What Kills Family Medicine Value
Solo and aging. A 62-year-old solo FP with no associate and no extender staff is the single hardest practice to sell in primary care. Buyers know the panel will shrink 20-30% during transition because patients associate care with you, not the practice.
No preventive care billing. Annual wellness visits, Medicare AWV, chronic care management — these are $50-150 per patient per year of high-margin revenue that flow directly to EBITDA. If you're not billing them, you're reporting artificially low earnings.
Heavy Medicaid concentration. Above 50% Medicaid, most buyers simply won't engage. The margin math doesn't work for anyone who has to pay market-rate physician salaries.
Weak documentation. Family medicine is notorious for undercoding. If your average E&M code is 99213 when it should be 99214, you're leaving 15-25% of revenue on the table and your EBITDA looks worse than it actually is. Buyers will notice and adjust upward, but only if you can prove it with a coding audit.
How to Maximize Your Family Medicine Practice Value
Bring back in-office procedures. If you stopped doing skin biopsies and joint injections, restart. Each procedure adds $80-$250 of revenue that takes 10 minutes and flows straight to the bottom line.
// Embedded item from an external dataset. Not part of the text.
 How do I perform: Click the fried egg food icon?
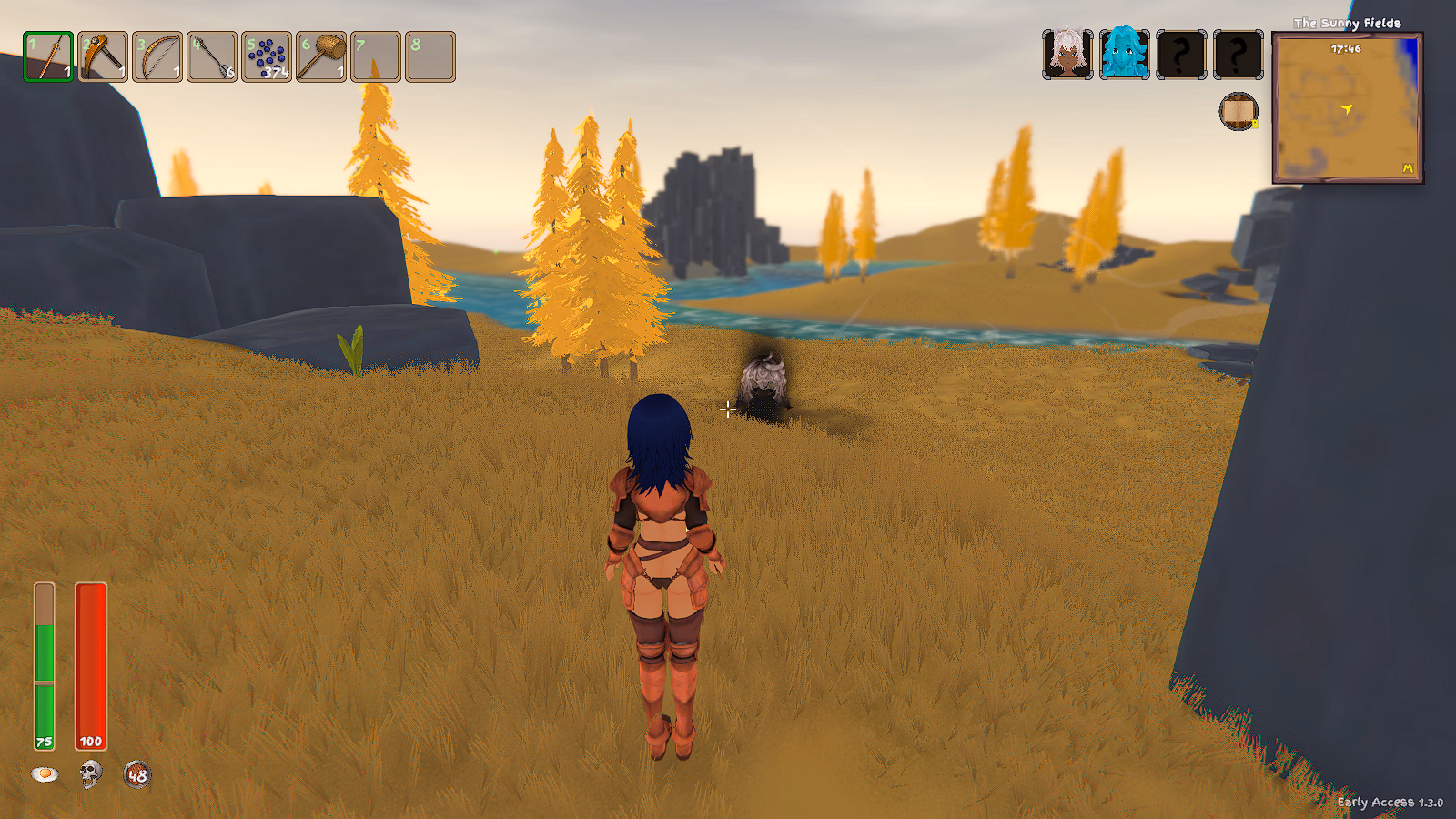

Hire a mid-level. An NP or PA handling 40% of visits converts a solo practice into a group and roughly doubles the buyer pool.
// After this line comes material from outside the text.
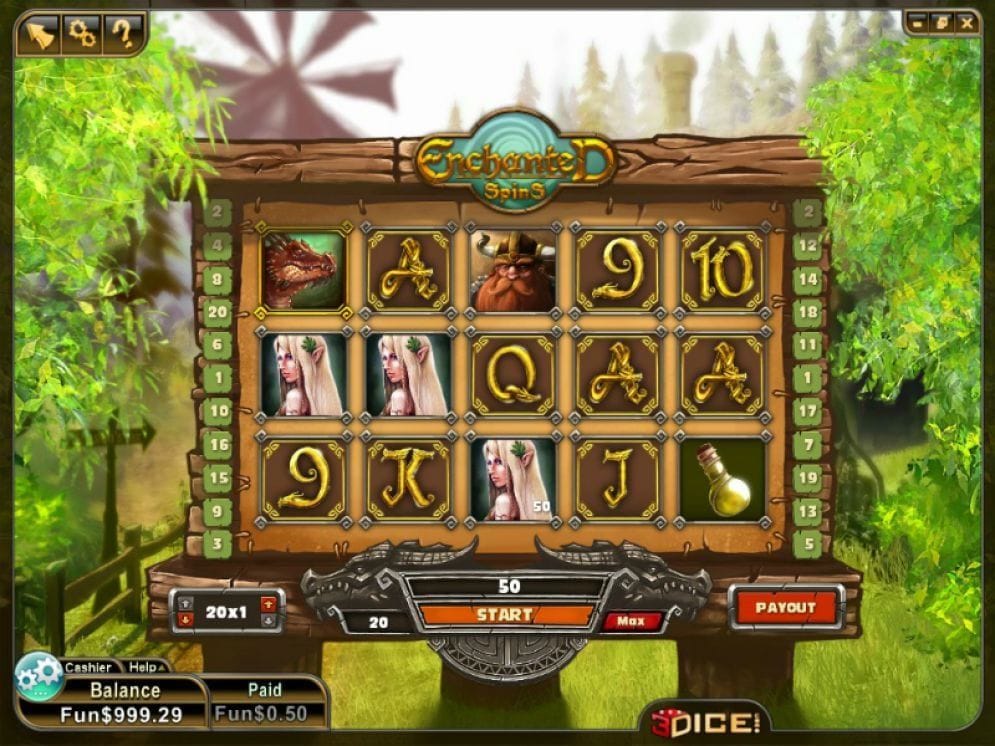The image size is (995, 746).
Task: Select payline marker number 20
Action: [x=216, y=312]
Join a value-based enabler. Aledade, Privia, and Agilon aren't right for every practice, but if you have 400+ Medicare patients, getting into an upside-only ACO is the single highest-ROI move you can make 18 months before exit.
Document your add-backs. Separate personal expenses, owner comp, and one-time costs in clean schedules. This is the difference between a defensible adjusted EBITDA story and a buyer doing their own aggressive normalization.
The Bottom Line
Family medicine in 2026 is a specialty in transition. Young physicians don't want to buy practices, so your buyer is almost certainly a health system or a value-based care platform, and both of them value your practice on different metrics than you'd expect. The practices that clear 5x EBITDA aren't the biggest — they're the ones with full-spectrum capability, extender staff, risk-contract exposure, and clean financials. Start the preparation 24 months before you plan to exit, and the math works out much better than walking in cold.